My half-comic, Kiplingesque description should not fool anyone to the reality of the loo. If anything marks the North Indian summer, it is the loo. It is unpredictable. It can start in mid or late May, and last only a few weeks. Schools and colleges are closed at that time. Those who attend 9 to 5 jobs are in peril, thanks to colonial rule. Earlier, everyone worked right through the summer but from 5 to 9 am, or 6 to 11 am for the laggards, then from 5 to 9 pm. Those who could afford it, used khas ki tatti, or curtains made of fragrant khas grass (vetiver) which was kept moist and transformed the loo blowing through into chilled air. When coolers replaced khas, they had ordinary straw, or even wood shavings on them, and the fragrance was lost, but the coolness remained. The loo is so dry that its rapid evaporation produces a chilling effect, whether on the skin or the air. Oh, and the loo ripens the mangoes and turns sap into succulence.

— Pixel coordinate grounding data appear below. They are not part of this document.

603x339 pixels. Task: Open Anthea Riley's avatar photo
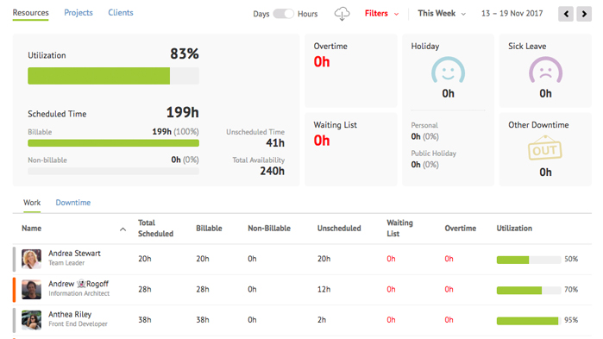(31, 320)
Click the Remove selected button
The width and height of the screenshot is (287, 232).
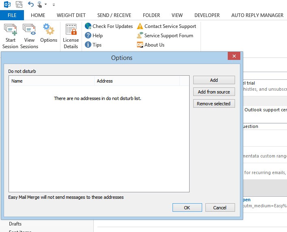[214, 104]
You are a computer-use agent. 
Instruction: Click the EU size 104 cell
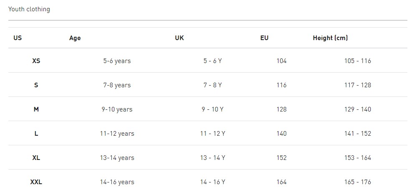pos(282,61)
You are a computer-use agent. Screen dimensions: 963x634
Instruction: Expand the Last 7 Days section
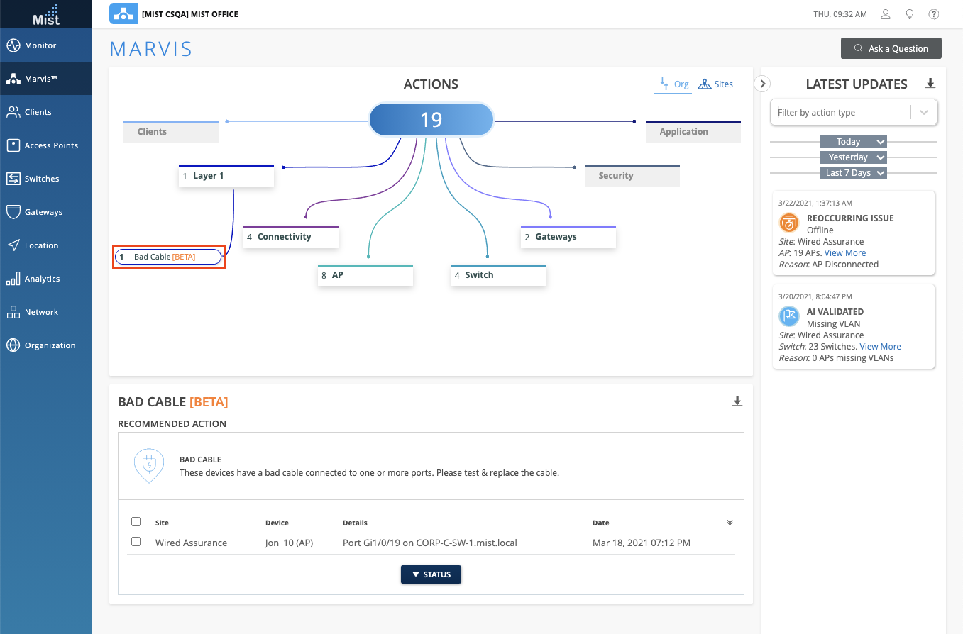pyautogui.click(x=853, y=173)
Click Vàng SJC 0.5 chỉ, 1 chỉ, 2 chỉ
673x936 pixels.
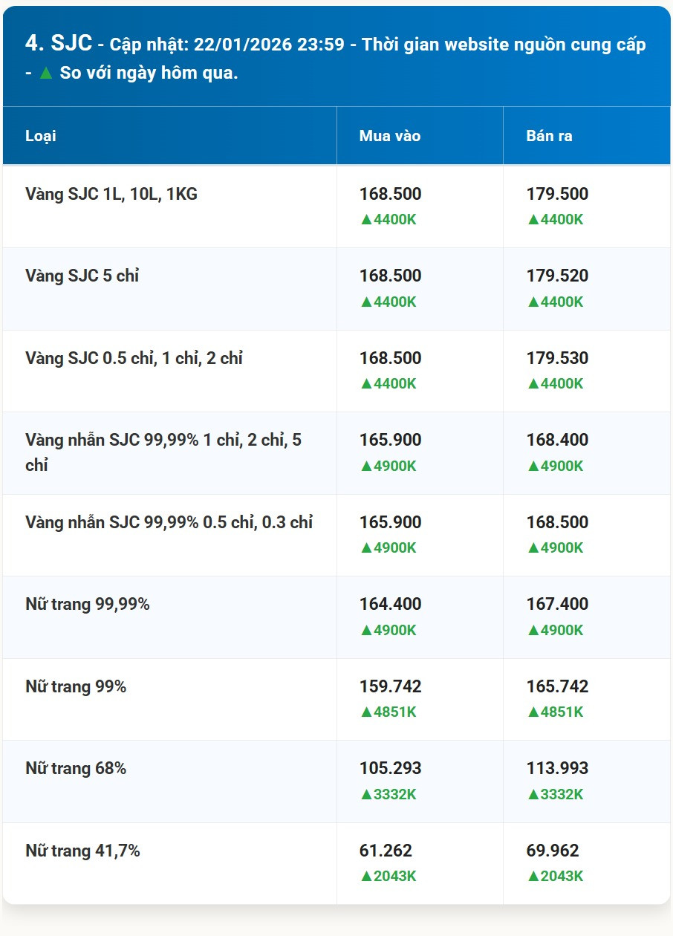[134, 358]
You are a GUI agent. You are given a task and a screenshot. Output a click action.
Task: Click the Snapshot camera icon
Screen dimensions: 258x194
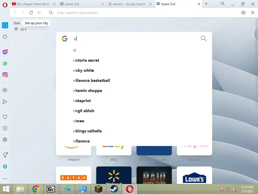point(243,13)
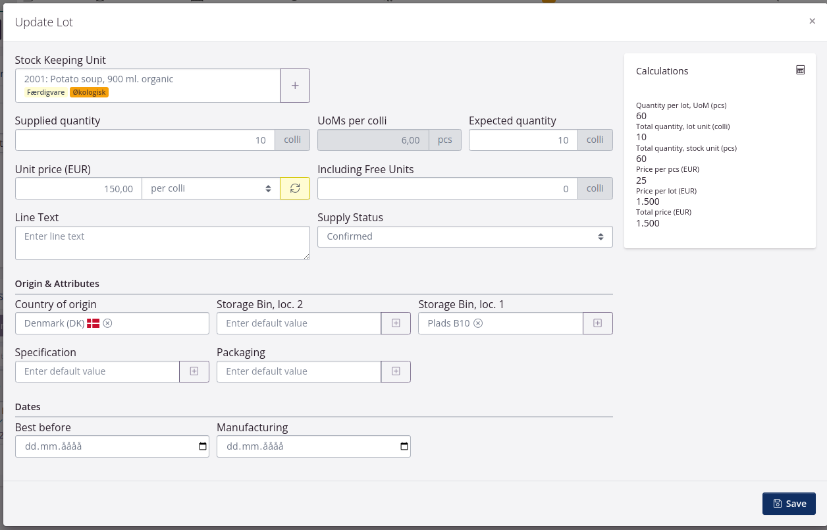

Now, in this hyper self-colonising era, we are rapidly depleting the environmental resources of our country and the world by plugging up windows with window AC-s and decorating walls with split AC-s. For the vast majority, there are only noisy fans and natural shades. Work effectiveness has not improved and pleasures have not become enriched. The relationship between the seasons and humans has stretched out into an unnatural, unfortunate distancing.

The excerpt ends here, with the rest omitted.